Skip to content

haoyuhan1/GraphRec

Folders and files

NameName
Last commit message
Last commit date

Latest commit

 

History

5 Commits
 
 
 
 
 
 
 
 
 
 

Repository files navigation

GraphRec

Code for the paper "An Embarrassingly Simple Graph Heuristic Reveals Shortcut-Solvable Benchmarks for Sequential Recommendation".

We introduce TGH (Transition-Graph Heuristic), a training-free recommender.
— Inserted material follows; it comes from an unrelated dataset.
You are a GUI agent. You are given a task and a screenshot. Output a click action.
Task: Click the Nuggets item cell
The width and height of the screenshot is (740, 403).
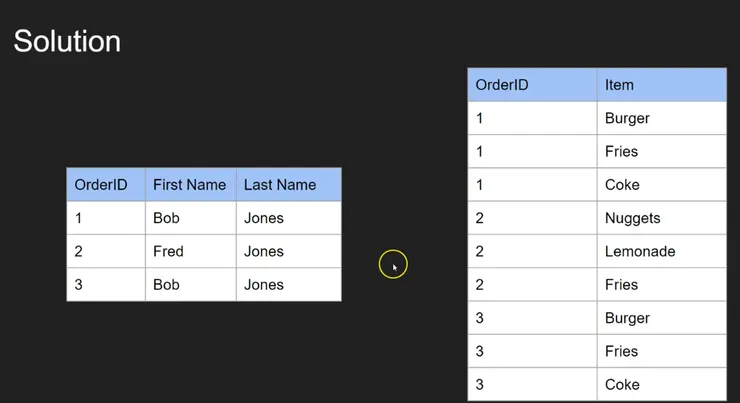pos(632,218)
Two variants:

  • TGH-1 (single-source): rings 1, 2, 3 around the user's last item.
  • TGH-2 (multi-source): rings 1, 2 around the last and second-to-last items.

Repository layout

GraphRec/
├── README.md
├── requirements.txt
├── src/
│   ├── tgh.py                    # TGH-1 and TGH-2 inference (single entry point)
│   ├── dataset_configs.py        # paths for the three datasets
│   ├── generate_embeddings.py    # google/flan-t5-xl item embeddings (step 2)
│   └── prepare_data.py           # build transition_graph.pkl (step 3)
├── scripts/
│   └── run_all.sh                # sweep all (dataset, method) pairs over GPUs
└── data/                         # populated per "Quick start" below
    └── <dataset>/
        ├── train/                or training/*.tfrecord.gz
        ├── validation/           or evaluation/*.tfrecord.gz
        ├── test/                 or testing/*.tfrecord.gz
        ├── items/*.tfrecord.gz   # text of all items
        ├── t5xl.pt               # produced by generate_embeddings.py
        ├── t5xl.pkl              # produced by generate_embeddings.py
        └── graph/transition_graph.pkl   # produced by prepare_data.py

Install

python -m venv .venv && source .venv/bin/activate
pip install -r requirements.txt

A CUDA-capable GPU is recommended.

Quick start

1. Data Preparation

Prepare your dataset in the expected format:

data/<dataset>/
├── training/      # tfrecord.gz shards of training sequences
├── evaluation/    # tfrecord.gz shards of validation sequences
├── testing/       # tfrecord.gz shards of full test sequences
└── items/         # tfrecord.gz shards with item id + text

We use the three pre-processed Amazon datasets — Beauty, Sports, and Toys — released alongside the GRID project, which in turn re-uses the splits from the P5 paper. Download the bundle from this Google Drive link (provided by GRID) and extract it under data/. After download, you should have:

data/beauty/{training,evaluation,testing,items}/*.tfrecord.gz
data/sports/...
data/toys/...

(The GRID release uses folder names train/validation/test; both layouts work — tgh.py accepts either.)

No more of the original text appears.